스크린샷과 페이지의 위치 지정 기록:
____

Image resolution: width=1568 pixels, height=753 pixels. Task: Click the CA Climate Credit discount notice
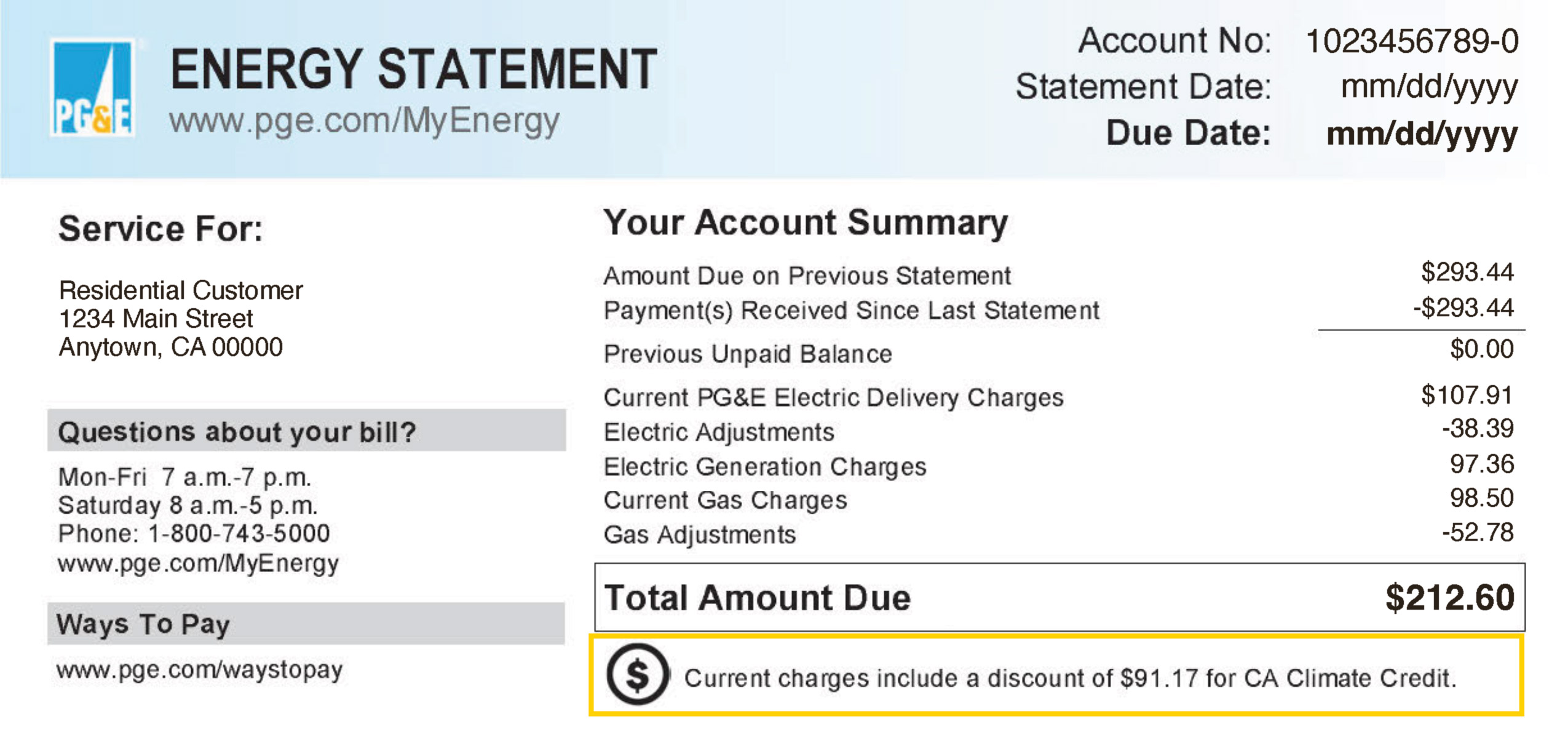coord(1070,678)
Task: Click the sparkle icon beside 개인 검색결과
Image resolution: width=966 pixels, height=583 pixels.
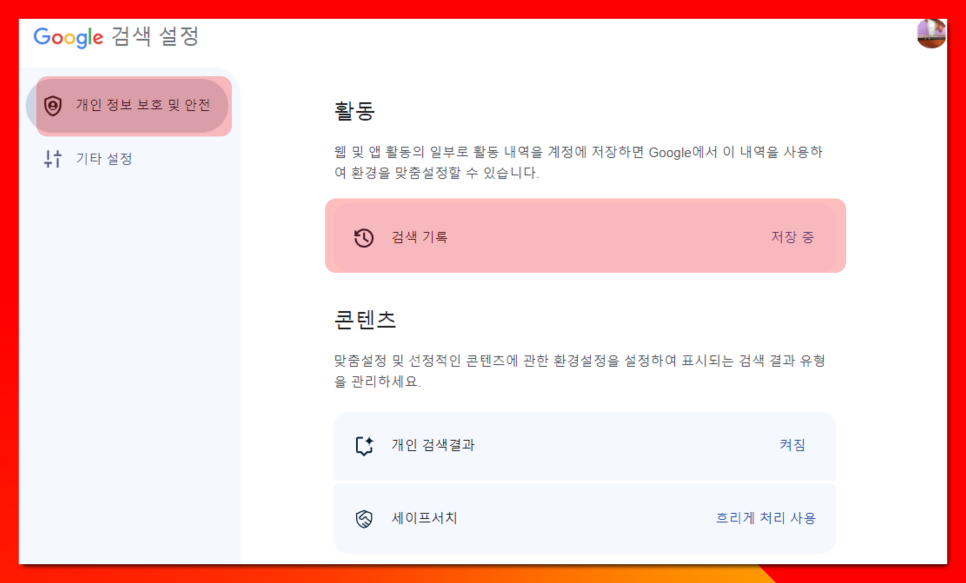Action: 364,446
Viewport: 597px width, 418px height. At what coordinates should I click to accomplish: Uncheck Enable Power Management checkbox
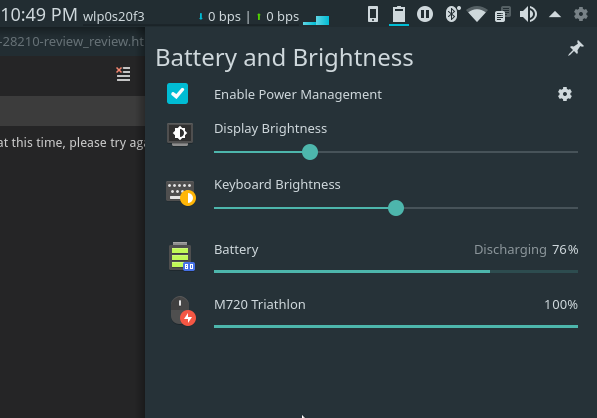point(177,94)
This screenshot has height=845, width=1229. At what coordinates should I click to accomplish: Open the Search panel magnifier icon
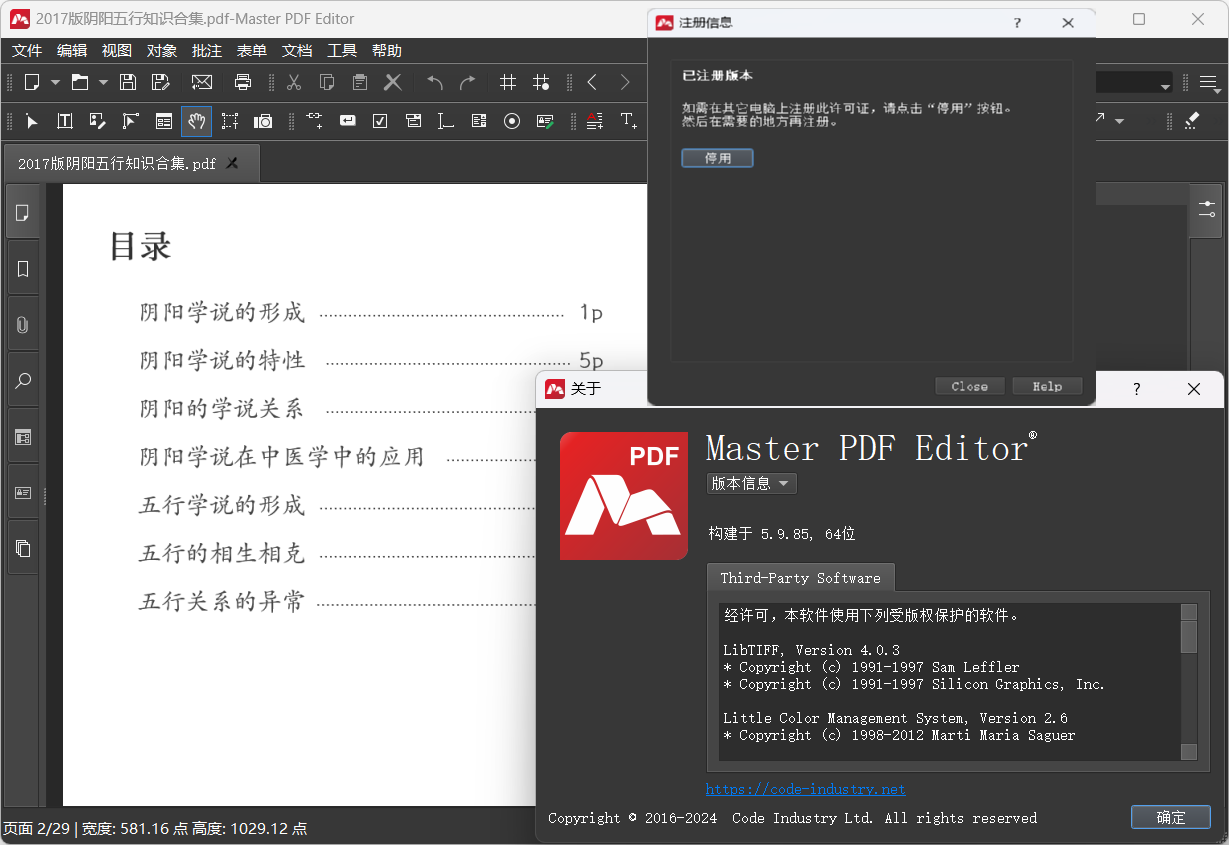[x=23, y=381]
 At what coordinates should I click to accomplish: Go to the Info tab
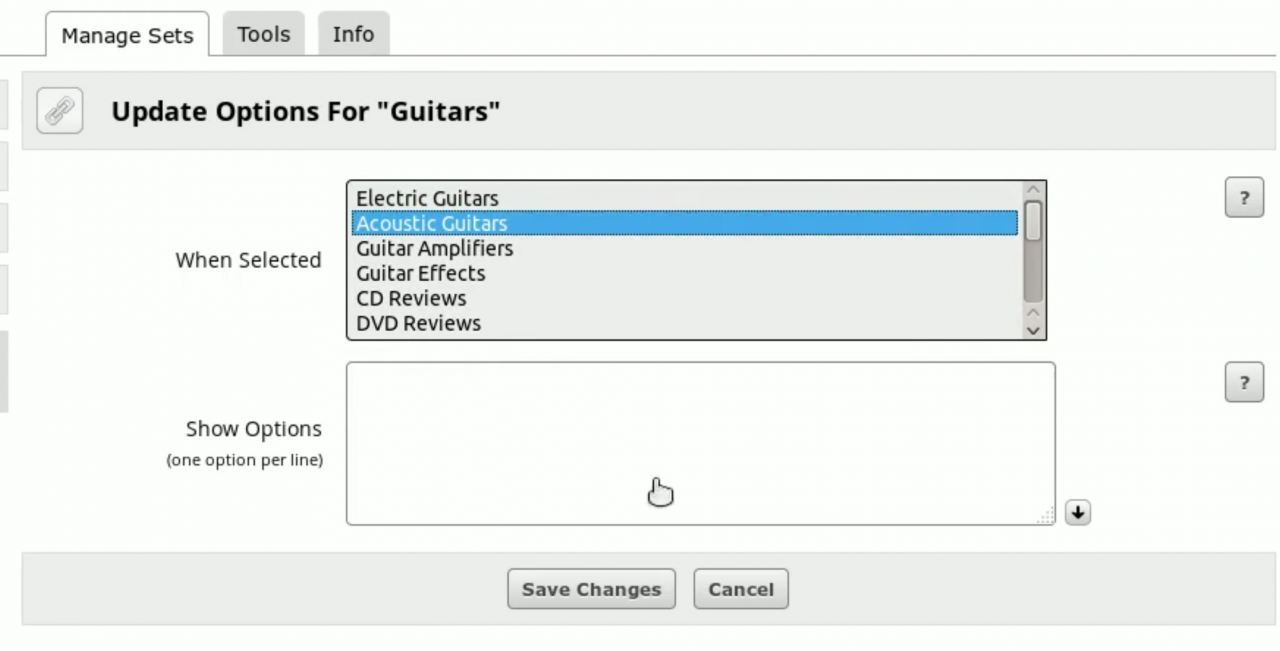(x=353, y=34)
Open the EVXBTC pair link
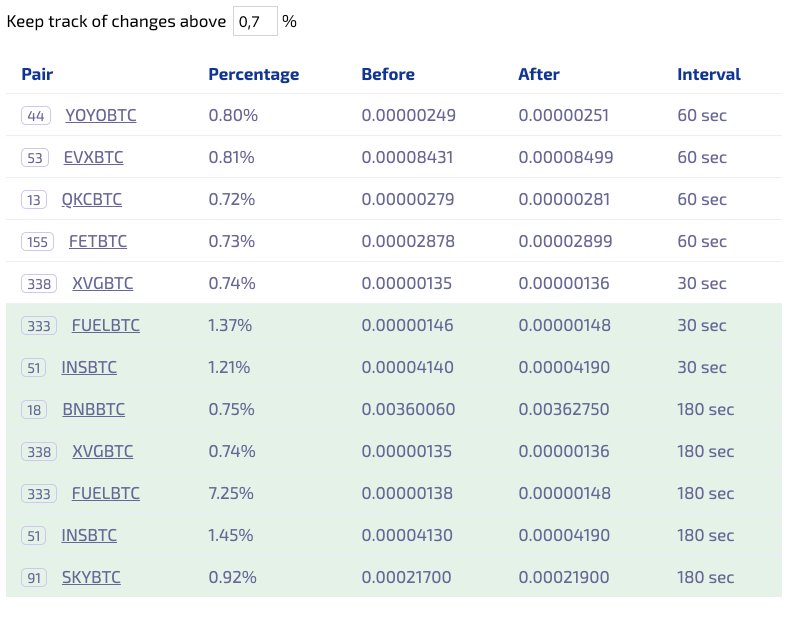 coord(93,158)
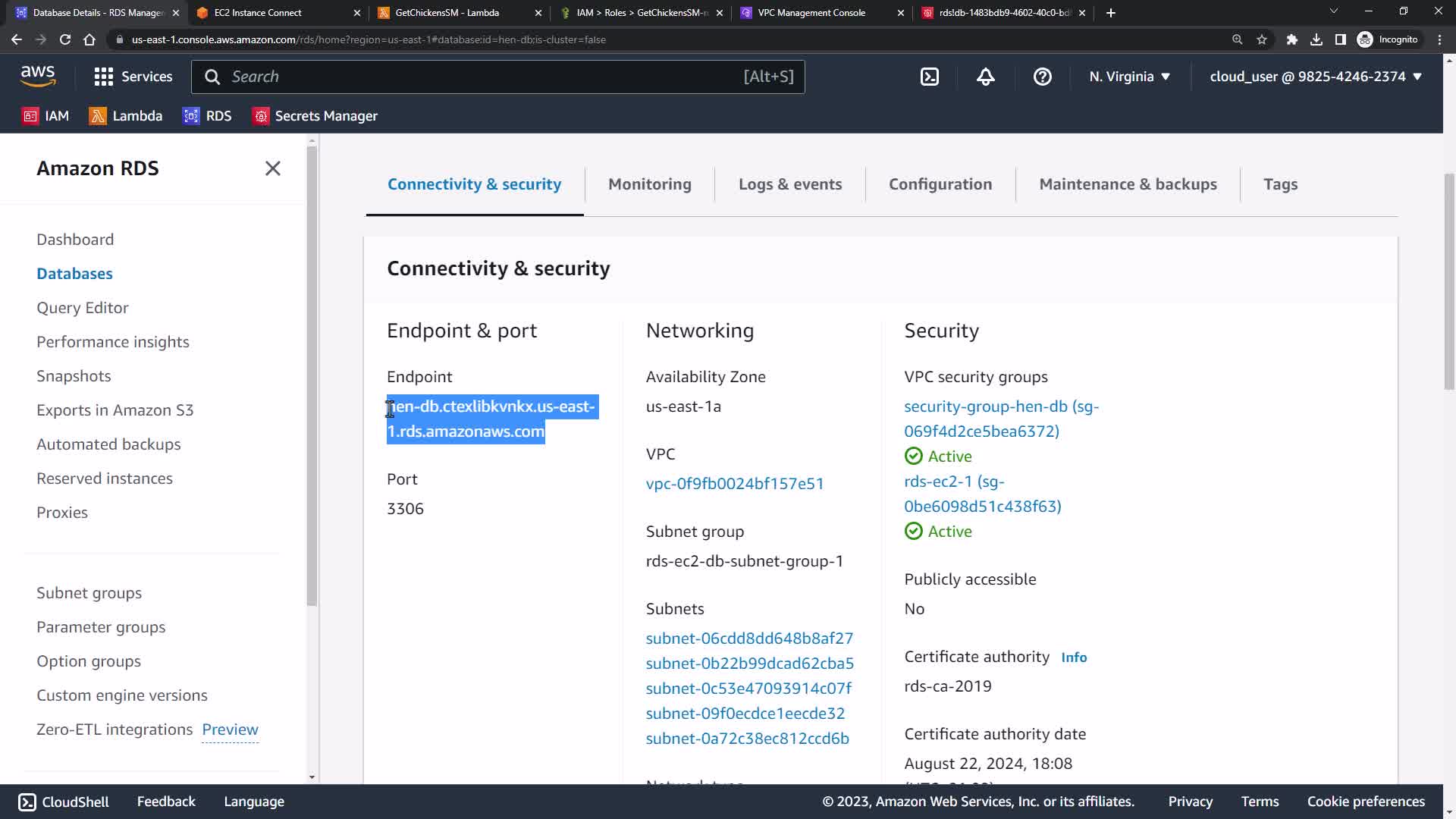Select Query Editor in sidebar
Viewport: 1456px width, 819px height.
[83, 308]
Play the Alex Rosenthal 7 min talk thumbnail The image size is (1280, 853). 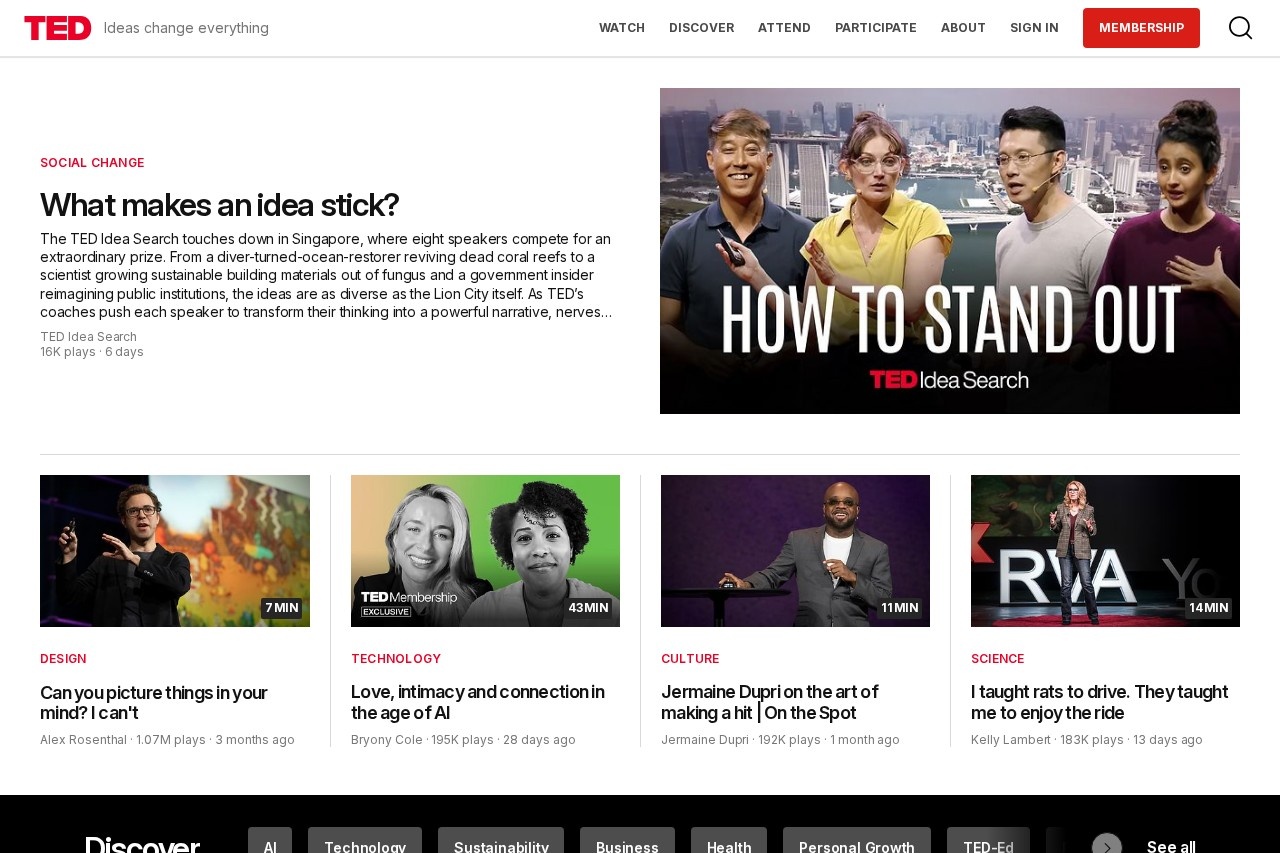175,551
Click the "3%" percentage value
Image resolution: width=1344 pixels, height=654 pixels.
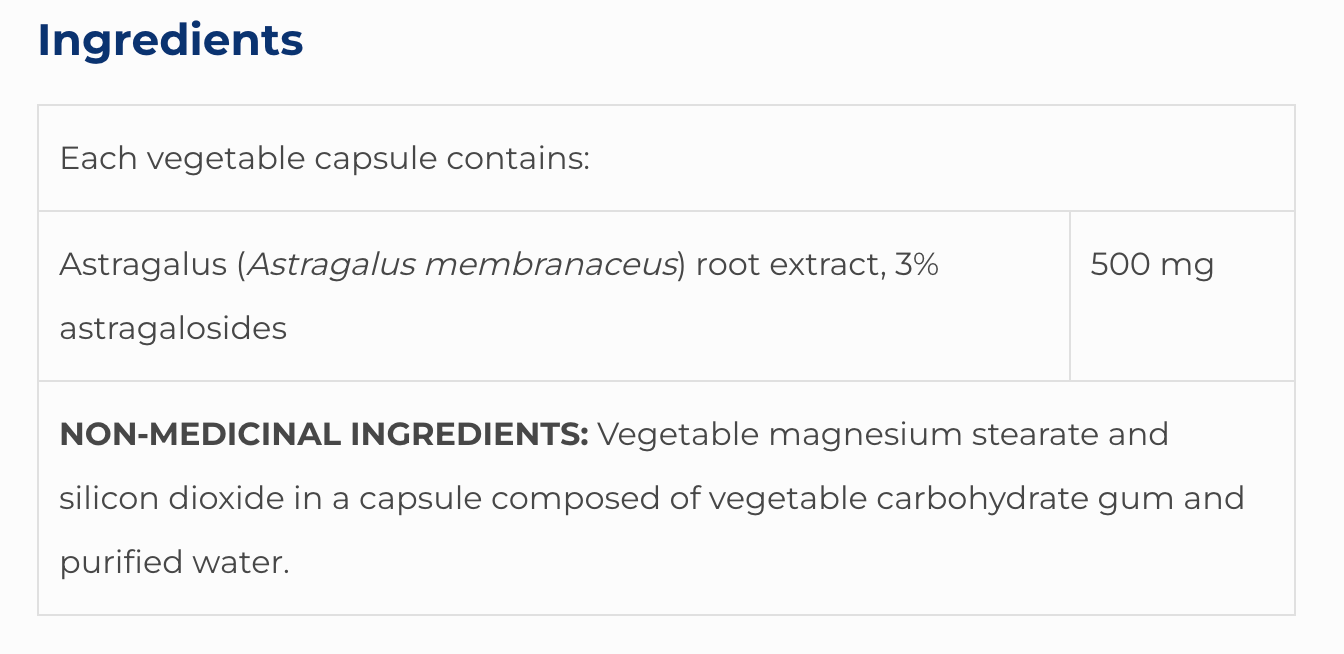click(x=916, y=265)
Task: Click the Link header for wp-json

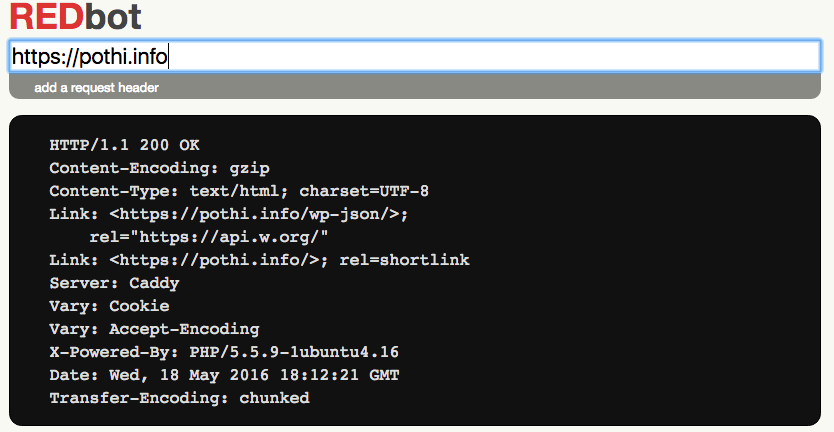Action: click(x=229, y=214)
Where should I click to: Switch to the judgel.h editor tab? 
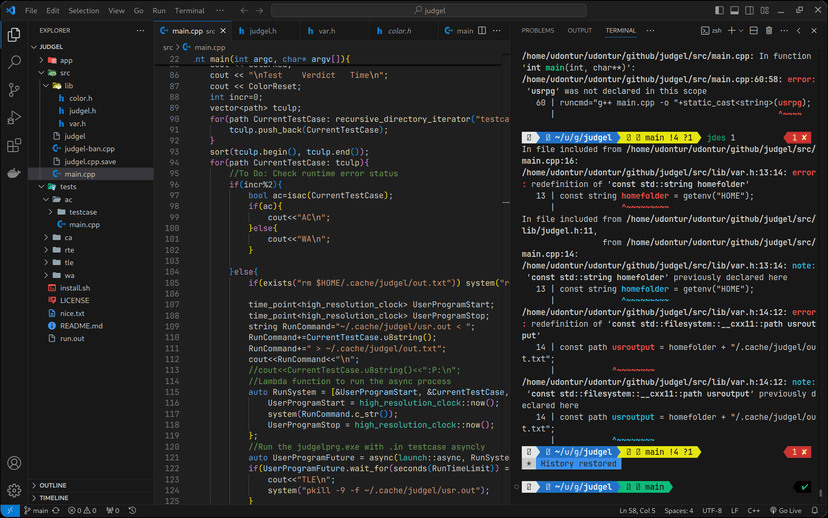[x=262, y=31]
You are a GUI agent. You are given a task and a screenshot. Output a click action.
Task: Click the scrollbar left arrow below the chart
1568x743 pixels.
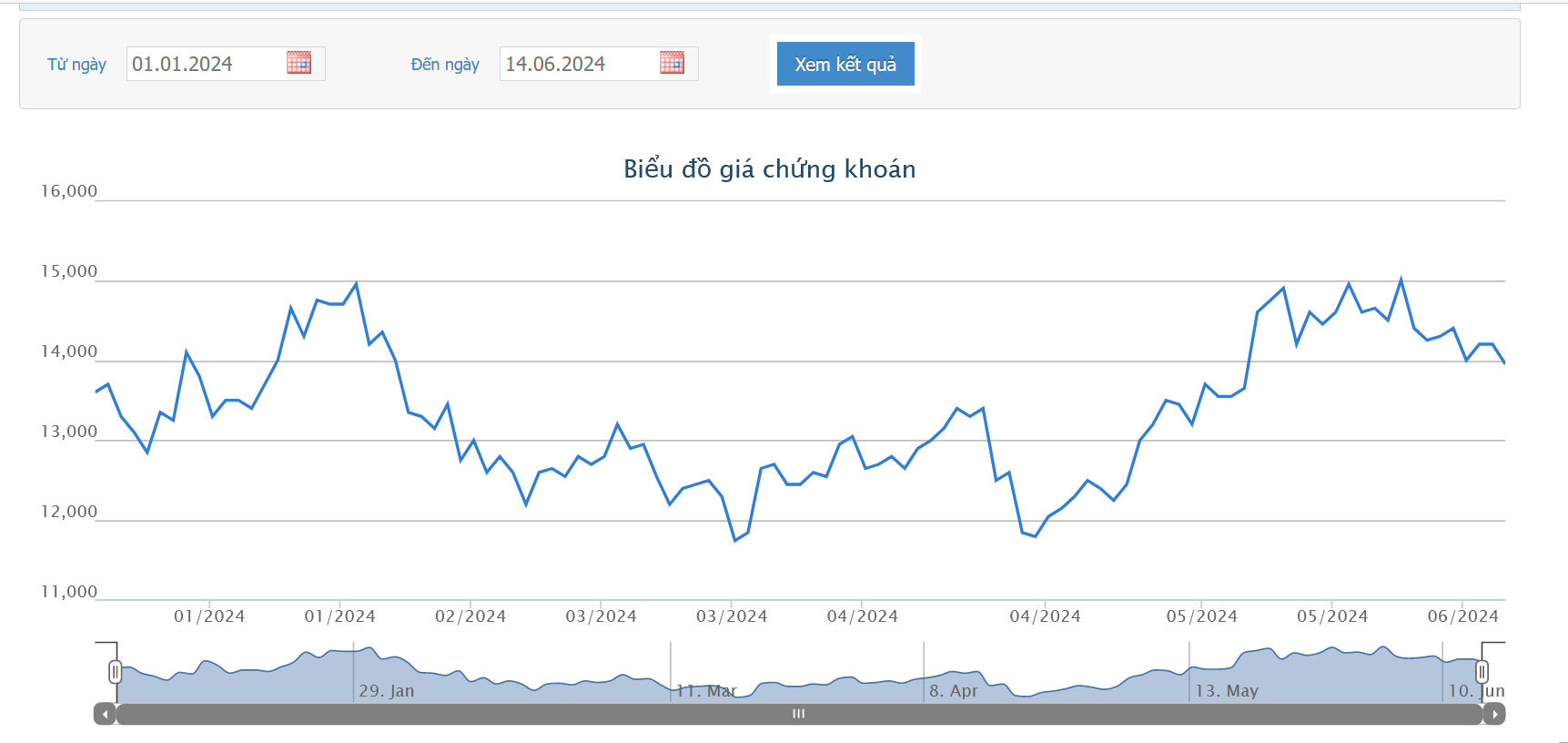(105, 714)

____

__과제 목표__. "Where should I" 문구가 든 줄부터 기록의 마지막 줄까지 다시 적되, "scrollbar"를 "scroll bar"로 고치고 나머지는 그대로 두세요. 그림은 답에서 빼세요.

__연습 답안__.
Where should I click to: Switch to the judgel.h editor tab? 
[x=262, y=31]
You are a GUI agent. You are given a task and a screenshot. Output a click action.
Task: Click the scroll bar left arrow below the chart
1568x743 pixels.
(105, 714)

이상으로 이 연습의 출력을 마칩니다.